About the Author

Roy Sniffen

Let me tell you about my world. The physical world I encounter when I walk out the front door of our little hillside home in East Oakland, CA. Directly across the street is the mission-style Roman Catholic church of St. Lawrence O'Toole. The saint, the tale is told, was a noted bishop of Dublin and is famous for the words uttered on his deathbed:

"What fools these mortals be. Who will take care of you now?"

In the church complex is a rectory to my right, and a convent to the left, and I can almost see the school behind the church if I crane my neck a bit. Up the hill in the distance is the massive granite front of the Oakland Mormon Temple with its gold tip which gleams in the sunlight.

Down the hill is a brick front Community Baptist Church where during my seminary days I frequently had to make emergency trips for surplus food.
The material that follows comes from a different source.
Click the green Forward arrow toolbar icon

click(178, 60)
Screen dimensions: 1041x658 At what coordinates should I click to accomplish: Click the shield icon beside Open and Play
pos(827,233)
Just at the corner, by the traffic light, is the Temple of Love, housed in an old movie theatre.

Far off, and often only a ghostly silhouette are the towers of San Francisco. I imagine I can see the ComputerWare store next to the Embarcadero Center where I worked part-time one Christmas season selling Macs.

In between me and the Baptist Church I spoke of before is a commercial area with banks, coffee shops, video stores, karate schools, card-collector stores, appliances stores and dry cleaners. As I look that way, in the space between the church and the convent, overtop of St. Lawrence O'Toole School, I can see the sign that tells me the most about my life.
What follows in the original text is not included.